The reason that the managers would see red every time they spotted an empty blue pallet had me baffled. It wasn't until they explained that each pallet was charged out at a rate of a few cents a day that I understood how the CHEP business could make extraordinary profits.
Even at my local Mitre 10 store, I would regularly gather up 50-odd pallets to be returned on the next semi-trailer. Not to mention the few hundred sitting on the racks still holding stock.
Multiply that by every loading yard, supermarket dock and warehouse in Australia and you are starting to see how 470 million pallets charged out at a few cents a day can add up to a company worth $17.3 billion.
The fact that Brambles provides logistics equipment to such a diverse range of industries, give it steady earnings no matter what challenges may be facing any one particular industry.
Although its business is very simple, the provision of standardised pallets is crucial to the way supply chains operate.

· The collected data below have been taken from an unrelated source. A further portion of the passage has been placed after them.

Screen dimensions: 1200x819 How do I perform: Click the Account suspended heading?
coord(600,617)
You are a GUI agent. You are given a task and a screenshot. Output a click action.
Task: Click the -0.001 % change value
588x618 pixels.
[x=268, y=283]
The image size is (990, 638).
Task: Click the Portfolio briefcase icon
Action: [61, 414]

The ability for any forklift to load any truck with the pallets, and for the reverse to happen at the other end, means that huge investments have been made by all supply chains based on the size and specification of CHEP pallets.
That gives Brambles a huge moat for potential competitors to cross, and game-changing innovation in this field would rely on whole supply chains replacing their infrastructure.
Foolish takeaway
Brambles may look a pretty boring blue-chip, and with a dividend of 2.54% franked at 30%, you can see why many ASX thrill-seekers would turn their nose up at the humble pallet maker.
But when it comes to dominant companies with a strong record of growing profits, it is usually hard to buy them at bargain prices.
Investors who have been compounding their Brambles returns for years simply don't let that happen.